Paris

The United States is turning to European bioinformatics facilities to help it meet its researchers' future needs for databases of protein sequences.

European institutions are set to be the main recipients of a $15-million, three-year grant from the US National Institutes of Health (NIH), to set up a global database of information on protein sequence and function known as the United Protein Databases, or UniProt.

Sound structure: the planned UniProt database will be a valuable resource for protein research. Credit: SWISS-PROT

The NIH is scheduled to announce this week that two-thirds of the grant will go to help maintain two protein databases, Swiss-Prot and Trembl. Swiss-Prot is a curated protein-sequence database that strives to provide a high level of annotation including descriptions of function, structure and variance. Trembl is a computer-annotated supplement to the main database that contains sequences not yet integrated into Swiss-Prot. The two databases were developed by groups at the European Bioinformatics Institute (EBI) near Cambridge in the UK, and the Swiss Institute of Bioinformatics (SIB), which is based at Geneva and Lausanne.

The remainder of the NIH money will support the Protein Information Resource (PIR) database in the United States, which is kept by the Georgetown University Medical Center in Washington DC, and will now merge with its erstwhile European rivals.

“It's the first time that most of the money from such a large, NIH-funded infrastructure project goes outside the United States,” says Rolf Apweiler, Swiss-Prot coordinator at the EBI. “This is remarkable, and shows that Americans recognize that the centre of gravity for protein sequence data is in Europe.”

Swiss-Prot began life in 1986 as an augmented version of the PIR database. It has grown to be the world's largest protein sequence database, and, according to some researchers, the most useful — for both the quality of additional editorial and functional information that it carries, and the richness of its links to genomic and other bioinformatics databases.

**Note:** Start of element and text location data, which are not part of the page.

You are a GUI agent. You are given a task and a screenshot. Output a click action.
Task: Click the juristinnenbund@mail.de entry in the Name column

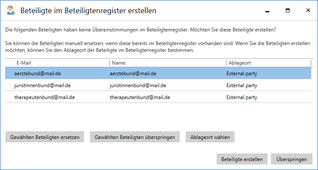pyautogui.click(x=138, y=85)
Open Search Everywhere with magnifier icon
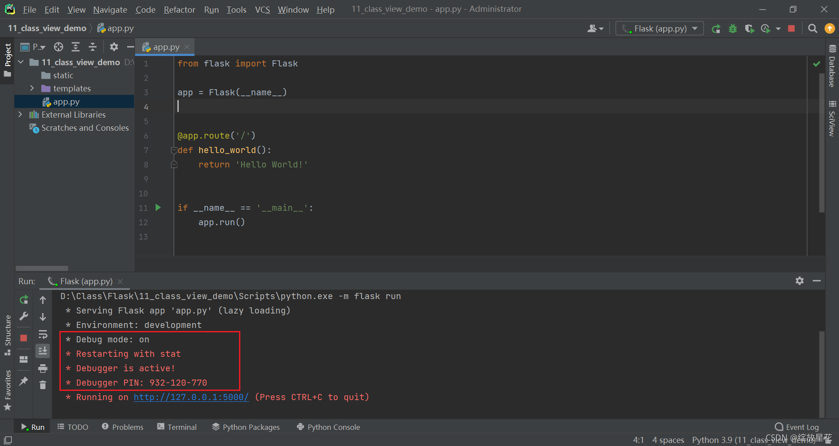 pos(813,28)
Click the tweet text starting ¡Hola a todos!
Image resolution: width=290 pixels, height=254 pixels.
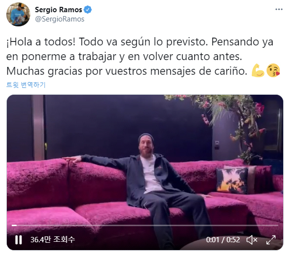click(x=140, y=57)
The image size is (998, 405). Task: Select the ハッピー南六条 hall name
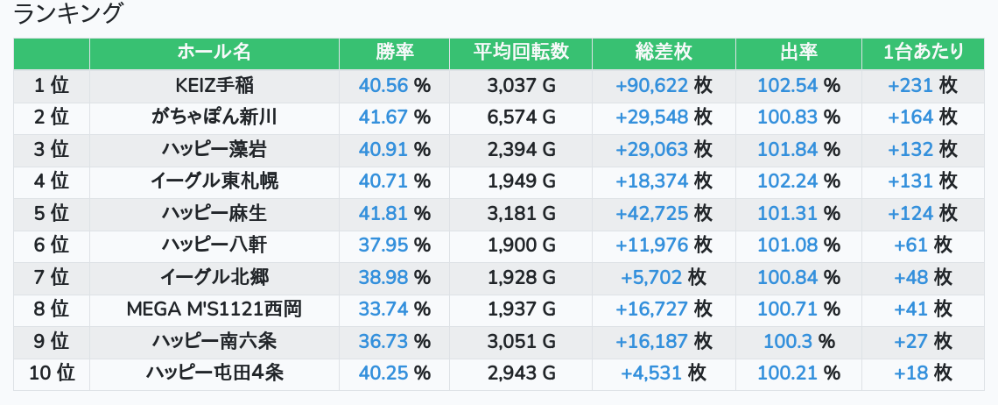pyautogui.click(x=214, y=342)
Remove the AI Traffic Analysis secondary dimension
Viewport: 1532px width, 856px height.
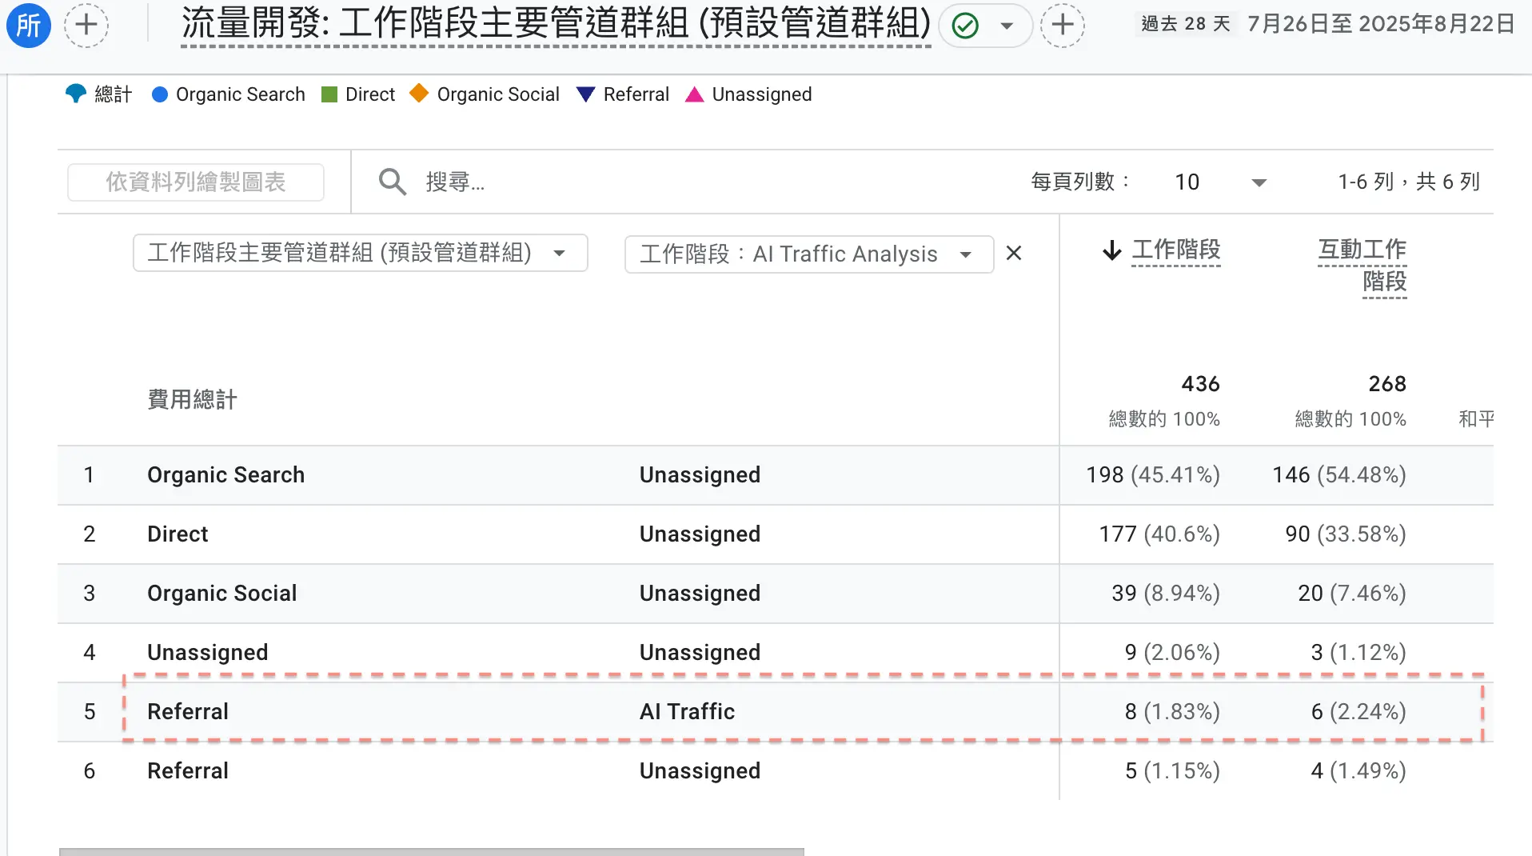pos(1014,254)
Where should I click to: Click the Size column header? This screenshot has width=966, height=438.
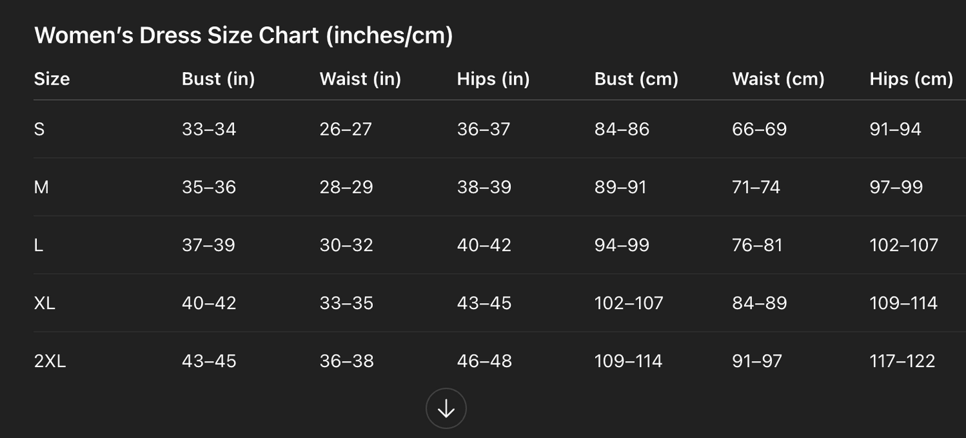click(x=52, y=79)
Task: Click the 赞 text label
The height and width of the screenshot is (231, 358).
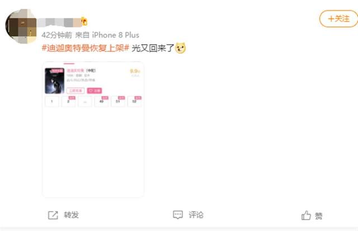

The NIH is backing Swiss-Prot because it recognizes that the community is best served by focusing efforts globally on one well-developed database, rather than developing a rival, officials close to the decision say.

Under the terms of the grant, PIR will stop maintaining its own database but will assist with the care and feeding of UniProt. Existing data held on PIR will be integrated into Trembl and Swiss-Prot. The grant will enable PIR's organization to remain the same size as it is now, but the funding will allow the EBI and the SIB to expand their protein bioinformatics programmes markedly.

For the biologist at the bench, the move is likely to help guarantee the availability of a sustainable and reliable source of data on protein sequences and functions, as the amount of protein data rapidly expands. Database officials say that the new funding will result in a better quality of curated entries, and more sophisticated tools to help users to navigate the large data sets.

But the news that the NIH is backing the project may create some political embarrassment in Europe, given the notorious reluctance of the European Union to support bioinformatics infrastructure (see Nature 402, 1; 199910.1038/46847).

“It is ironic that the United States gives us money, whereas the European Union seems to expect such infrastructure to live on manna from heaven,” says one European expert in biology and information technology. The US investment inevitably also means that the United States will have a greater say in the control of Europe's bioinformatics infrastructure, the expert points out.